The exhibit starts with relics from tombs other than Tut and works its way up to his immediate family (interesting note: the Egyptian royals may have been primitive but they found time to remember unborn fetuses of the royal family), and then escalated to Tut’s own burial chamber and the things on his body…but I was disappointed when it ended with the diadem that crowned his head – and no sarcophagus, no death mask. I guess it’s perhaps a politically difficult time to get that stuff out of Egypt but the whole iconography of the exhibit – including the repainting of the museum’s steps – is in the image of the sarcophagus. It was a big letdown when nothing of the sort was there.
Instead, after you leave the Tut exhibit, you enter…the gift shop. Which sold, I kid you not, a Tut tissue dispenser modeled on the head of the sarcophagus (you pull Kleenex out of the nose). I guess being donated to science isn’t the worst of it. (My son got a Tut baseball – I was disappointed not to see Cap Anson at the Pyramids).
After the gift shop, the next room has a glass case containing Bobby Abreu’s #53 Phillies uniform. Talk about being put on metaphor alert.
Hershey
By coincidence, I was vacationing the same place Dr. Manhattan was this week – Hershey, PA. And lemme tellya, Milton Hershey could have taught the pharoahs a thing or two. His name is on the town, it’s on the candy company, it’s on the amusement park, it’s on a school he endowed with $60 million in 1918, there’s a statue of him at the amusement park and biographical filmstrips, there are even Kiss-shaped streetlamps on Chocolate Avenue (which intersects with Cocoa).
OK, out of time – short takes on some things I may or may not have time to revisit later: we saw more Amish people at Gettysburg than we did in Amish country; we saw Ratatouille in the theater, and it was no Incredibles but still very entertaining; and Jesus must have a good press agent in Central PA because He has one heck of a lot of billboards in the area.

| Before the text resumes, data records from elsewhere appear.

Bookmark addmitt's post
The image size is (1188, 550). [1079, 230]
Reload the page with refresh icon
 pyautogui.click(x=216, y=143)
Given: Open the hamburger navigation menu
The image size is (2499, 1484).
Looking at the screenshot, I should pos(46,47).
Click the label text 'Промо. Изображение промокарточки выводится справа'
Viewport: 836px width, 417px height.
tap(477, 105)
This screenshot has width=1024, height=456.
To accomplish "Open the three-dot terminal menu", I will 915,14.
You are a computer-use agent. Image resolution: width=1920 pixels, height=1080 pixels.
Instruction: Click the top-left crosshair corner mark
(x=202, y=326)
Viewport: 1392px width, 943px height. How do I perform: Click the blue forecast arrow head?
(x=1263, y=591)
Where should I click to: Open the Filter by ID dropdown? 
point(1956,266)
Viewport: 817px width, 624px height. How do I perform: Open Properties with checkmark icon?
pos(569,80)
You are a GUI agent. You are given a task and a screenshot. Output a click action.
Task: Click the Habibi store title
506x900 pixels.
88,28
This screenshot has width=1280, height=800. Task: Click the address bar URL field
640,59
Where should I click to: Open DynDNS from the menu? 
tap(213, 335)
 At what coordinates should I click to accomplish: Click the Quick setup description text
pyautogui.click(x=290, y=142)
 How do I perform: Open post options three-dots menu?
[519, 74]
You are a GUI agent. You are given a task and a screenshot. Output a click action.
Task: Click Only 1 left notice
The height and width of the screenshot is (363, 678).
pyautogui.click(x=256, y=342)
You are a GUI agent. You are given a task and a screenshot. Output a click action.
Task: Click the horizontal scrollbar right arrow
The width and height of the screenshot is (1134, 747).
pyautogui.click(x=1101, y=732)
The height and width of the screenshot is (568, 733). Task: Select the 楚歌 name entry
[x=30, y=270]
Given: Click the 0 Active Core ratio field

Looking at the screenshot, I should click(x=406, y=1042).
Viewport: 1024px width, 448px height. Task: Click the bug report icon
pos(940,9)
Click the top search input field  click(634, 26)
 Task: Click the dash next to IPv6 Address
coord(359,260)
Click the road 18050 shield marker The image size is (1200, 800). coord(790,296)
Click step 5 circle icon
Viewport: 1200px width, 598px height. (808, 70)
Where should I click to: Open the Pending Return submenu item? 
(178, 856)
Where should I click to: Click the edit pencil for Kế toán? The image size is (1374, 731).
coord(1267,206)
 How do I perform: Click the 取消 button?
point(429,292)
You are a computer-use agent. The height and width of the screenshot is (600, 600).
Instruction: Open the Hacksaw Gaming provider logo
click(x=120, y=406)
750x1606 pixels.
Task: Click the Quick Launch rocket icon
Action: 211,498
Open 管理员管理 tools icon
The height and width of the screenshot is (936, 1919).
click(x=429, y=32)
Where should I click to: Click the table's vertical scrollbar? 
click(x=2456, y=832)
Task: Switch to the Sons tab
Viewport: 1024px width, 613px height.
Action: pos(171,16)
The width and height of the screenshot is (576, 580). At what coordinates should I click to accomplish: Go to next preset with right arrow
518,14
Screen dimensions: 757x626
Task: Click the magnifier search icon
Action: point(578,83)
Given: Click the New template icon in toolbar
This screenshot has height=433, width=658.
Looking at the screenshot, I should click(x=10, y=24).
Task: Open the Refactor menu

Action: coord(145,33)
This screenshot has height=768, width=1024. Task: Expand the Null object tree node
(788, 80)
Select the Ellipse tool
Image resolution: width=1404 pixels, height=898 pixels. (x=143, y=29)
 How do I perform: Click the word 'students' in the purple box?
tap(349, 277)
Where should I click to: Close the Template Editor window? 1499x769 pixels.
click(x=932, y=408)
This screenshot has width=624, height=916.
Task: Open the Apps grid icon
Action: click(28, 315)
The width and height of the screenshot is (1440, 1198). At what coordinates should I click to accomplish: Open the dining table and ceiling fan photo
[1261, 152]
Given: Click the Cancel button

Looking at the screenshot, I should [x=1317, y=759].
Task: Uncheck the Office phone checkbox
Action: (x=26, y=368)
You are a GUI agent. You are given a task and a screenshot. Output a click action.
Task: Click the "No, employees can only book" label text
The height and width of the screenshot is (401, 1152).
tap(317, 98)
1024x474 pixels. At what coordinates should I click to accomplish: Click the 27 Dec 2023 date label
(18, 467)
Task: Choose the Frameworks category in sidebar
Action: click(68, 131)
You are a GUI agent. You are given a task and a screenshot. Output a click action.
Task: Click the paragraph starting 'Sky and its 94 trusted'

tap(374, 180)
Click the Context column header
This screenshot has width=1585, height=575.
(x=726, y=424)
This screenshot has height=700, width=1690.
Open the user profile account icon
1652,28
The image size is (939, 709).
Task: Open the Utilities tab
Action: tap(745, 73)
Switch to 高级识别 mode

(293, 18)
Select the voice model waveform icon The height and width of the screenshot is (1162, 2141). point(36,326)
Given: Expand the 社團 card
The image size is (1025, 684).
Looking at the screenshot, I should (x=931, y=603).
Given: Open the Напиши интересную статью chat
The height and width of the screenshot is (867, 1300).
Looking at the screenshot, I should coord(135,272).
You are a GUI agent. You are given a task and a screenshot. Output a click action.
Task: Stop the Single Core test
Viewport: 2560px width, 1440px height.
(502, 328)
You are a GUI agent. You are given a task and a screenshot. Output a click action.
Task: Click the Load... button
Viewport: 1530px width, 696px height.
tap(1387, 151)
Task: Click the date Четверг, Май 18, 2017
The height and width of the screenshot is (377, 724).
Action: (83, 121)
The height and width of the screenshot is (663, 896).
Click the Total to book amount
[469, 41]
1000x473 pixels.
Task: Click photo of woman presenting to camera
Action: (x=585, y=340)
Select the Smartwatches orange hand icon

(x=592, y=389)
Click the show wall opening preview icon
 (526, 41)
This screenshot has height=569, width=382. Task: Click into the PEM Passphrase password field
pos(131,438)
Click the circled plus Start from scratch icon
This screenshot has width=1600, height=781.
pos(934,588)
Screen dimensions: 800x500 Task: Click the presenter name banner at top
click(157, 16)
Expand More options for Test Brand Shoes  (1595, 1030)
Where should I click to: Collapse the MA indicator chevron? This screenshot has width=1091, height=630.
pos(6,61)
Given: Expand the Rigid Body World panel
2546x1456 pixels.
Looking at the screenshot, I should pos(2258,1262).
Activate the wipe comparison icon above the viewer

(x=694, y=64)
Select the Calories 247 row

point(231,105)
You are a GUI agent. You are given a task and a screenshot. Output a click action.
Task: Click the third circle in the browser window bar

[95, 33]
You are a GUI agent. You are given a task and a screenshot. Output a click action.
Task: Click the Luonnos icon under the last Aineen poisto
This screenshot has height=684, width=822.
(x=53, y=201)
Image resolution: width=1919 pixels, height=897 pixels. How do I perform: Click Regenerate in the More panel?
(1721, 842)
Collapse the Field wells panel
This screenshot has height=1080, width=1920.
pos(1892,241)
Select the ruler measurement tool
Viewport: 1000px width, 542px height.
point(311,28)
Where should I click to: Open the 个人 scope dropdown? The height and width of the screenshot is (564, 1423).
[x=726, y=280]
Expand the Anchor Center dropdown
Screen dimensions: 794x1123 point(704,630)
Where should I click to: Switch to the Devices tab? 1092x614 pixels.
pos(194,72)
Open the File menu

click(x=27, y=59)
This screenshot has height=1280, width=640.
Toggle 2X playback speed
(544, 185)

7 thoughts on “Pennsylvania Travelogue”

  1. Phillie fans hate Pat Burrell, and they hated Bobby Abreu.
    (Of course, they hated Mike Schmidt for many years too.)
    What the hell is wrong with these people?

  2. If you came down from NYC, you went the wrong way if you drove through “through miles of all-black neighborhoods”. CBP, like the other Philly arenas, are in South Philly.
    FWIW, I was across the street from you that afternoon seeing The Wiggles with my family. I tried to talk them into going to the game afterwards, but alas, they were tired.
    The Tut exhibit is pretty impressive. In conjunction with it is a geocaching tour of the city that is interesting to complete. If I had realized you were traveling to Philly, I would have steered you to my shutterspots.

  3. No Scranton? The Crank missed out on visiting the home of his favorite US Senator and the AAA affiliate of his second favorite baseball team in New York. Too bad.

  4. I agree 110% on the Franklin Institute Tut exhibit; it is a ripoff from beginning to end. All the museum’s marketing is around the mini-sarcophagus, which they show in extreme close-up. And it looks so much like the large sarcophagus that anyone would think that, well, you know, they have the real one lying around somewhere, except that they don’t. Not that there’s not interesting stuff — and there is a big sarcophagus of Tut’s mother-in-law or whoever it is — but it’s a major letdown nonetheless.